Solana Foundation Unveils a New Governance System

Solana Foundation launched SGPs, a governance framework letting validators propose and vote on protocol-level decisions.
Table of Contents

TL;DR:

  • Solana Foundation introduced SGPs, a protocol-level framework that lets validators submit core proposals and vote onchain, with voting power tied to delegated SOL stake.
  • Validators need at least 100,000 delegated SOL to open proposals, while 15% active-stake endorsement is required before a formal vote.
  • Delegators can override validator votes, while SIMDs remain for technical upgrades as Solana adds governance to its institutional infrastructure layer for a larger network footprint now.

Solana Foundation has unveiled a protocol-level governance framework for Solana, giving the network a more formal route for proposing and voting on major blockchain decisions. The system, called Solana Governance Proposals, or SGPs, lets validators submit core protocol proposals and vote onchain, with voting power tied to delegated SOL stake. That sounds administrative, yet the shift is consequential: Solana is turning ecosystem signaling into a defined governance process, rather than leaving big directional questions to looser coordination among contributors, validators and technical teams alone. It also gives validators a public procedural lane for network-wide decisions.

Stake-weighted voting becomes Solana’s new coordination layer

Validators with at least 100,000 delegated SOL can open a new SGP, while a proposal must receive endorsements from validators representing at least 15% of actively staked SOL before moving to a formal onchain vote. The threshold is meant to filter out low-quality submissions before the network spends attention on them. Delegators also get a notable override: if they disagree with how their validator votes, they can submit their own vote for that proposal. In practice, delegated stake becomes participation infrastructure, not just passive security weight. That design makes dissent more visible inside delegation itself.

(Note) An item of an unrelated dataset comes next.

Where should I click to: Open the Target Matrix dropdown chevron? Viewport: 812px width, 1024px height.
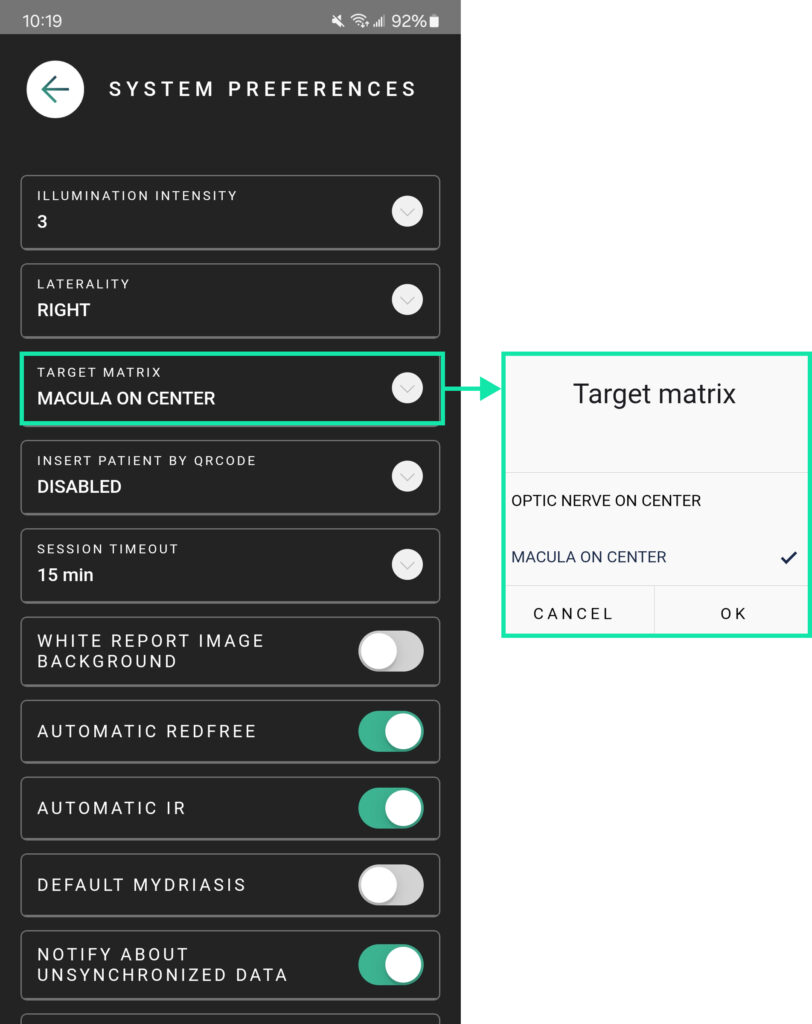(407, 388)

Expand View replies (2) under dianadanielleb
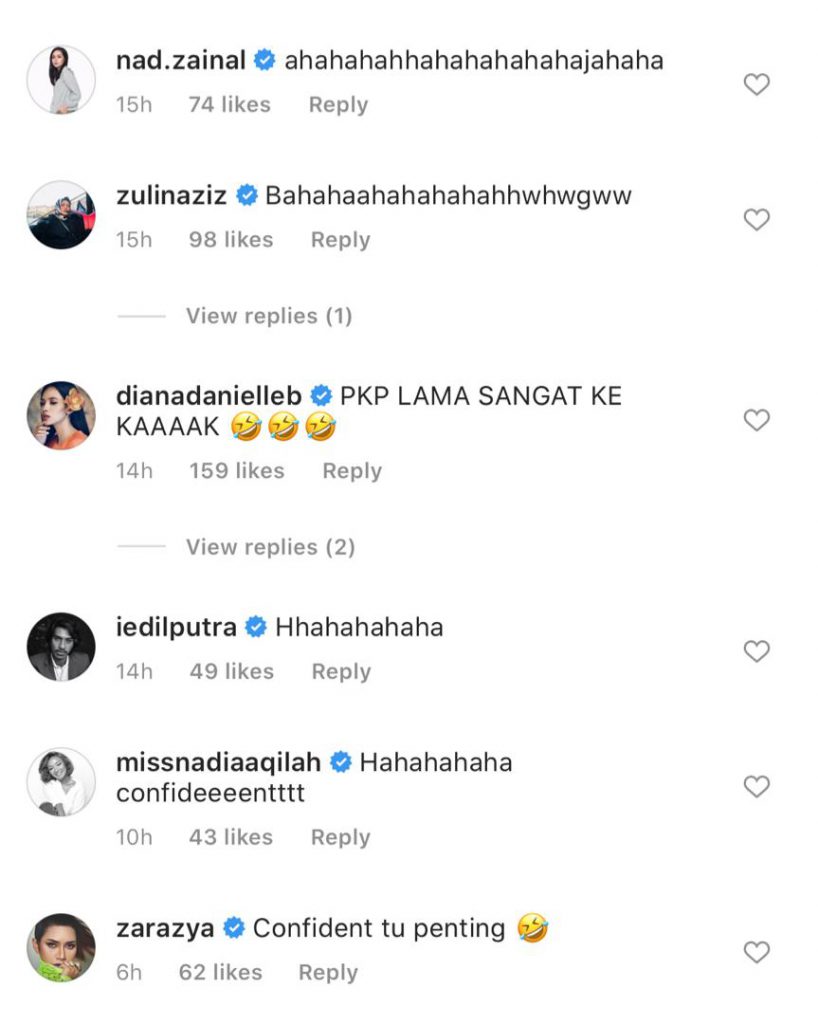(x=270, y=547)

Solana Foundation introduced SGPs

The framework separates governance signals from technical implementation, which may be the most revealing part of the design. According to the project repository, an SGP captures a stake-weighted directional decision and records what the community wants, but is not strictly focused on how to build the feature. Smaller Solana Improvement Documents, or SIMDs, remain the channel for technical protocol upgrades. That distinction makes governance less of an engineering shortcut and more of a mandate layer, with technical work still handled through separate documentation and review. It also reduces confusion over whether signals equal code delivery.

The timing is notable because Solana is already trying to professionalize other parts of its infrastructure. In April, the Foundation introduced STRIDE, a security auditing framework and incident-response network for Solana-based protocols, with Asymmetric Research. The governance framework now adds another institutional layer around how the chain evolves. Solana also ranks as the second-largest blockchain by total value locked, with $4.92 billion, behind Ethereum’s $37.3 billion, and recently generated over $587,000 in 24-hour fees. For that scale, process design is becoming strategic infrastructure. That context makes governance look less procedural than strategically competitive too, now.